Top of Data shown

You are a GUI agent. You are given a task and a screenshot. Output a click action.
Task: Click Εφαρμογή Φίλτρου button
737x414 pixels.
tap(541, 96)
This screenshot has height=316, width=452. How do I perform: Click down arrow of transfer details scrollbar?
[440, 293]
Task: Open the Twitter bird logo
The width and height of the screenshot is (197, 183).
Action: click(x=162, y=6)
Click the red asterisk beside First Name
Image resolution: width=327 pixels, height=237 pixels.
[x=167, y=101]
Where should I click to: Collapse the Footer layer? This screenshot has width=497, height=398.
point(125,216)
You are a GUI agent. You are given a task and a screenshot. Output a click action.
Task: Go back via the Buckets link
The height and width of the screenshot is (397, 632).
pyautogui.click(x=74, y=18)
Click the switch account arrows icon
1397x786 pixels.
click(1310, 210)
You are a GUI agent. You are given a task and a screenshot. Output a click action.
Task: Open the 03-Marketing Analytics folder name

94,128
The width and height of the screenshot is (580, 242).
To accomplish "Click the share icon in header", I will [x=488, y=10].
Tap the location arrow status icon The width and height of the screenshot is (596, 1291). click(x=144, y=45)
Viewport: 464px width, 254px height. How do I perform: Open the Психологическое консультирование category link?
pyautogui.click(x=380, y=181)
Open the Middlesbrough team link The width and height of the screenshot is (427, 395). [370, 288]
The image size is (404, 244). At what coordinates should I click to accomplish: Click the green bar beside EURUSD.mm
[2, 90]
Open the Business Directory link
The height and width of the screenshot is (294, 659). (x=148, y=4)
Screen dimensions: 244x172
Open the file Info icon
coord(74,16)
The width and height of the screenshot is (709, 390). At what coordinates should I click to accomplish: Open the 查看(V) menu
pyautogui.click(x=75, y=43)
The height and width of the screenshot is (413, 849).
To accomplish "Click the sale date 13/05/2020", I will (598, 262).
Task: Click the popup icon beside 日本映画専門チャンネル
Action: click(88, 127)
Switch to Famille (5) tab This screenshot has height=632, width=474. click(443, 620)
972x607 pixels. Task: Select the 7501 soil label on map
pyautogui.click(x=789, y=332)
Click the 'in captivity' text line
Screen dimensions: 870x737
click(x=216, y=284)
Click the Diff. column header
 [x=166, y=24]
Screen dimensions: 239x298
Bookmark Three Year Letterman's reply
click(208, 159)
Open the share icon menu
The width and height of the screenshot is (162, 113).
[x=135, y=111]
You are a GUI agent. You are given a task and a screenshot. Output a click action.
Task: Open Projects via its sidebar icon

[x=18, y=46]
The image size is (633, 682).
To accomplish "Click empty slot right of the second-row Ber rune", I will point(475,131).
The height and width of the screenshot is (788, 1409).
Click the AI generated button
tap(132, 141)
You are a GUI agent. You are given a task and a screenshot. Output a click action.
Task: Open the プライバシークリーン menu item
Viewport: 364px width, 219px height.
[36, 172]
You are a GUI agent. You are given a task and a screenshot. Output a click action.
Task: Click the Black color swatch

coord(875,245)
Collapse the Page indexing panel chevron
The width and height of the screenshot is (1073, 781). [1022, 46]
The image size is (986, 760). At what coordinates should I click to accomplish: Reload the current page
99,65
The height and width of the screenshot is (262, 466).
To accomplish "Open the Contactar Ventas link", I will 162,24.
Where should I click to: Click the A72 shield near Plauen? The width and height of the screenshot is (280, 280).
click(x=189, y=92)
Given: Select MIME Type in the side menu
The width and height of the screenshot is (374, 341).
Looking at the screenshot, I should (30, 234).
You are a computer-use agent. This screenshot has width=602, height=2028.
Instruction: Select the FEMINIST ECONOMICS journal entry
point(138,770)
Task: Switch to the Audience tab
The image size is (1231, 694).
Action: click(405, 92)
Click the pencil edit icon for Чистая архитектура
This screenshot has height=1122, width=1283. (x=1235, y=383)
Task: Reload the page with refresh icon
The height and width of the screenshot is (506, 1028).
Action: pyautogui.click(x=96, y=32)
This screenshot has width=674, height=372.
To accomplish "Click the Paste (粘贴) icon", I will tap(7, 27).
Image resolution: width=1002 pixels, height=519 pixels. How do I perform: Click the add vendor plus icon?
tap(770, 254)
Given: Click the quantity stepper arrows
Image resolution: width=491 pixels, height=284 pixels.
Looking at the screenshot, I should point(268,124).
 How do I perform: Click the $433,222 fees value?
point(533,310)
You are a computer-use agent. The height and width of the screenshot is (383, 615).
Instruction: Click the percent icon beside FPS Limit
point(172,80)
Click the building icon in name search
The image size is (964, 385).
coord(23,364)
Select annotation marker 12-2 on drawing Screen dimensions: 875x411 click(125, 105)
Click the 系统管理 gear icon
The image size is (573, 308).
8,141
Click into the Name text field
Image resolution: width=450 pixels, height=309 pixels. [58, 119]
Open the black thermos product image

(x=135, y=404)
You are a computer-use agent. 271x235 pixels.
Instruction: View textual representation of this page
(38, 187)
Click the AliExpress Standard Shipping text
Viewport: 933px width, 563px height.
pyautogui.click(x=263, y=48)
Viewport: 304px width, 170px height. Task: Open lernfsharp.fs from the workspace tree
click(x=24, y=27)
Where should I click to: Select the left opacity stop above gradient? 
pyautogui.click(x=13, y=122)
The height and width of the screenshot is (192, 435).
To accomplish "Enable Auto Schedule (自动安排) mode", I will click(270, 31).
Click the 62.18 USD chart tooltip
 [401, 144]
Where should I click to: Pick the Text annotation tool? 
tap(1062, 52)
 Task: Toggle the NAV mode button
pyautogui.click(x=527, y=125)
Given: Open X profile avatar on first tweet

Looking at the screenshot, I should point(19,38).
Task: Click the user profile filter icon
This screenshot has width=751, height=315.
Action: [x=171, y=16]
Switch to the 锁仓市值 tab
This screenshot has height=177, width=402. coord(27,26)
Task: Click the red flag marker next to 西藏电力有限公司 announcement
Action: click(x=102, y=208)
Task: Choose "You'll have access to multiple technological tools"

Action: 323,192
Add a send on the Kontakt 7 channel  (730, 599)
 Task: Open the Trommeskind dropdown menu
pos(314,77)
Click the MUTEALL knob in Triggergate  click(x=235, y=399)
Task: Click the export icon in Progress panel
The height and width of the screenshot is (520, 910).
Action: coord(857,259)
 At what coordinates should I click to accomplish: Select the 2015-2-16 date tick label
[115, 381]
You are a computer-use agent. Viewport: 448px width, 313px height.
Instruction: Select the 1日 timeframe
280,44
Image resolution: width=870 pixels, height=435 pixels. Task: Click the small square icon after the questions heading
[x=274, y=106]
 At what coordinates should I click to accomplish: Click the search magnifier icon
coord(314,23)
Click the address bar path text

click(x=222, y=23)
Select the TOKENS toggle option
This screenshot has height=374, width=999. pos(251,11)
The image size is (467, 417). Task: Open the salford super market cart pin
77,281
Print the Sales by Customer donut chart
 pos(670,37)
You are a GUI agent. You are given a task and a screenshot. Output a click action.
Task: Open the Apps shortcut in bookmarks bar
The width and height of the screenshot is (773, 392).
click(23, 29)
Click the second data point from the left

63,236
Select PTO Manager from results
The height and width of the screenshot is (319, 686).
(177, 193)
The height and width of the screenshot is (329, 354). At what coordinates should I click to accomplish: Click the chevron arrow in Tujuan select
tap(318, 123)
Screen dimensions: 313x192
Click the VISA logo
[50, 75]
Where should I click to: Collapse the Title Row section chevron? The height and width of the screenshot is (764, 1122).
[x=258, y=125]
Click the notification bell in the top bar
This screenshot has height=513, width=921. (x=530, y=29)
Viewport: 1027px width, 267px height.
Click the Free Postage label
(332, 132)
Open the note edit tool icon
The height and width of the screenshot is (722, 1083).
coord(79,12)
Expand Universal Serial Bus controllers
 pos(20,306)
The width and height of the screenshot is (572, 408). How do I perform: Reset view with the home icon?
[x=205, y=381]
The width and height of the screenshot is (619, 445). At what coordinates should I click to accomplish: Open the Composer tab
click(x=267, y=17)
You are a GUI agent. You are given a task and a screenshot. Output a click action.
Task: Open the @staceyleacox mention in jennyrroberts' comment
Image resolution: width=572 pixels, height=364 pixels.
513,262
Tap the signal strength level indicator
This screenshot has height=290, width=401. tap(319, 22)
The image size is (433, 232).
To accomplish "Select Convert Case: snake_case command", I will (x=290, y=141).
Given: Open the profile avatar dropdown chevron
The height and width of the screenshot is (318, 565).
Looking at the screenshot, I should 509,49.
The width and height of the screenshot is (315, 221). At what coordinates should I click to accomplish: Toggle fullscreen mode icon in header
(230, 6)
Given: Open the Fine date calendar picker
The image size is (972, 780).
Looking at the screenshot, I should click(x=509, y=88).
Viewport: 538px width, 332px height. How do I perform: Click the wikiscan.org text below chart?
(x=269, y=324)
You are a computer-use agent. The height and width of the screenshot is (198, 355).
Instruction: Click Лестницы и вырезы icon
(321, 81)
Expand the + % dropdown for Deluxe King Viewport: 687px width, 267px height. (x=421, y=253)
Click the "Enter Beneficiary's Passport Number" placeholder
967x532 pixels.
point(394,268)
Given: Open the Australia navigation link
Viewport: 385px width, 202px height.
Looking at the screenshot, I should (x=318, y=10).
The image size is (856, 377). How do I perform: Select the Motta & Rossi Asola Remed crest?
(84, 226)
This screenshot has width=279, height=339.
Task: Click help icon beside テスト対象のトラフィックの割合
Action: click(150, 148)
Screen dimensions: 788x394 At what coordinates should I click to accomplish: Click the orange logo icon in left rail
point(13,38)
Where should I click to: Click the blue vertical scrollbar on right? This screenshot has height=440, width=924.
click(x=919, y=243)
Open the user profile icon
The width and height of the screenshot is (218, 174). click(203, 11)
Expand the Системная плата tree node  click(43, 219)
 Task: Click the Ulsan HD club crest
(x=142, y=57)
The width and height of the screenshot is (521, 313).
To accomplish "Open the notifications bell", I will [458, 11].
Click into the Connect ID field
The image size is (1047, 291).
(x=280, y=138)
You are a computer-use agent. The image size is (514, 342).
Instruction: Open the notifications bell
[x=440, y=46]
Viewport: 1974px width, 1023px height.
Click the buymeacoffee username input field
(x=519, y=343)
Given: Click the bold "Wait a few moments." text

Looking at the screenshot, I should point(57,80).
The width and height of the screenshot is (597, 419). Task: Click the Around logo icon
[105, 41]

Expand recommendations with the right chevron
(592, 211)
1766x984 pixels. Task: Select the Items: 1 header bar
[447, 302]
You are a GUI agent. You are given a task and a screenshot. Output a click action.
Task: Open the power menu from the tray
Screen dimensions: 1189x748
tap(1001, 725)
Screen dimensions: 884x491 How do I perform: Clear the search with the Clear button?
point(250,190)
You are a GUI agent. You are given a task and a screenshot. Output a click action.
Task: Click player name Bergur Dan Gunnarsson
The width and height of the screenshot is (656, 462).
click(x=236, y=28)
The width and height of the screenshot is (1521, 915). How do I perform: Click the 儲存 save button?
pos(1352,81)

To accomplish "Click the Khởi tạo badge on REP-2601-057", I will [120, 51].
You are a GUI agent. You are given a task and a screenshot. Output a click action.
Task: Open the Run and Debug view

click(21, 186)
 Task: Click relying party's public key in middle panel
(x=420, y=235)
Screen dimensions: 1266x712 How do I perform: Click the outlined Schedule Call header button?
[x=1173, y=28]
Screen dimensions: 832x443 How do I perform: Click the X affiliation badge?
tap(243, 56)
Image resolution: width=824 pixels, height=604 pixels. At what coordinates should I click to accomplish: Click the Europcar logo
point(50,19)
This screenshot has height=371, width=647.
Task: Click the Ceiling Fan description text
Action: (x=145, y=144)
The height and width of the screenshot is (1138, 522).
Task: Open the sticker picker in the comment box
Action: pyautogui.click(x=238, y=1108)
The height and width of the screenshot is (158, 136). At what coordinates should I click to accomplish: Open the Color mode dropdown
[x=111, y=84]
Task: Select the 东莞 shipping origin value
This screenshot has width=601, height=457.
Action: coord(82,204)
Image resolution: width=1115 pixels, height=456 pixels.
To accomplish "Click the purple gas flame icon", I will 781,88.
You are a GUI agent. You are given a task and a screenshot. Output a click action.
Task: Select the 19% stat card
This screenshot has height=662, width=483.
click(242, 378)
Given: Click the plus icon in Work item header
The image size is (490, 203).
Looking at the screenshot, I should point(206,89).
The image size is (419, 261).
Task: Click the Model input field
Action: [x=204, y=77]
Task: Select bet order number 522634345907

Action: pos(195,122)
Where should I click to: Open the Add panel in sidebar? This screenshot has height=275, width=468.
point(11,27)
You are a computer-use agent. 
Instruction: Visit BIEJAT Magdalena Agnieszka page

Bottom of Data shown

Your assignment: From the records above, pull every line that carries the word "computer".

Expected answer:
You are a computer-use agent. This screenshot has width=602, height=2028.
You are a computer-use agent. The height and width of the screenshot is (383, 615).
You are a computer-use agent. 271x235 pixels.
You are a computer-use agent. Viewport: 448px width, 313px height.
You are a computer-use agent. The height and width of the screenshot is (198, 355).
You are a computer-use agent. The image size is (514, 342).
You are a computer-use agent. 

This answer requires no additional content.